[[ RECORDS FOR THIS EXERCISE open ]]
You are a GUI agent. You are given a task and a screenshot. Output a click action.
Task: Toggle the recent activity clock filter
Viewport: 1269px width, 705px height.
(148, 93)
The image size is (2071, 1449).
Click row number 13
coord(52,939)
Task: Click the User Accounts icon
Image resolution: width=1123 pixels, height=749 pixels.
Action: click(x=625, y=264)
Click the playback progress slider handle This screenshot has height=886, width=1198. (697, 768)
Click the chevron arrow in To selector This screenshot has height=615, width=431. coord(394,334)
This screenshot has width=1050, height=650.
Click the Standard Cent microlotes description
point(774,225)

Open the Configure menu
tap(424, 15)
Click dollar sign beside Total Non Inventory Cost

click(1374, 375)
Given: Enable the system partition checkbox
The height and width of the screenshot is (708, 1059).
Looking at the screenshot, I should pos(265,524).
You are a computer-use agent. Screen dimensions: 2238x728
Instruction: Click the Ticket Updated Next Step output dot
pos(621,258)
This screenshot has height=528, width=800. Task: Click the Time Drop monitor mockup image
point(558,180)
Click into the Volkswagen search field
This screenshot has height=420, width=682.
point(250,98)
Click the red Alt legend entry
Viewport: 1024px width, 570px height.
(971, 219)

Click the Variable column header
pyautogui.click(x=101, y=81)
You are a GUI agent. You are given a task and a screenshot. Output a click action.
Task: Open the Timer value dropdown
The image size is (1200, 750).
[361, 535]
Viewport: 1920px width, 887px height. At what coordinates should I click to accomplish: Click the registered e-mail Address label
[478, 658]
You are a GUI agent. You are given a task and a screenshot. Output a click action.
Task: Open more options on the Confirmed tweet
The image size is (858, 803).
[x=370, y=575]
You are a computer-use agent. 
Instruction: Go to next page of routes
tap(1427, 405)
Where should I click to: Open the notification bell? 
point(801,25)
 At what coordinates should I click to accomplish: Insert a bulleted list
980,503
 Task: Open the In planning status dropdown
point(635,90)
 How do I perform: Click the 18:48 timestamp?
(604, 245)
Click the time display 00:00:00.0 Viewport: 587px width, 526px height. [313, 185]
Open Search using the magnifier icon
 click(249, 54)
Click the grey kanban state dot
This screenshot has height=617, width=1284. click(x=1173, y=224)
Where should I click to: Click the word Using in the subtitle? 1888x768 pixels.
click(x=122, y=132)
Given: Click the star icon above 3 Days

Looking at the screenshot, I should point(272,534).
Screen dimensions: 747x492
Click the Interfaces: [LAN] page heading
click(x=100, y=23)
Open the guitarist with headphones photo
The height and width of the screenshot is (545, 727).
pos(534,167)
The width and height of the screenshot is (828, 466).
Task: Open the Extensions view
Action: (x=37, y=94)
[[ RECORDS FOR THIS EXERCISE closed ]]
## WORK TO BE COMPLETED
Your reply should hold all the lines from the listing above in which "computer" appears.

## REPLY
You are a computer-use agent. Screen dimensions: 2238x728
You are a computer-use agent. 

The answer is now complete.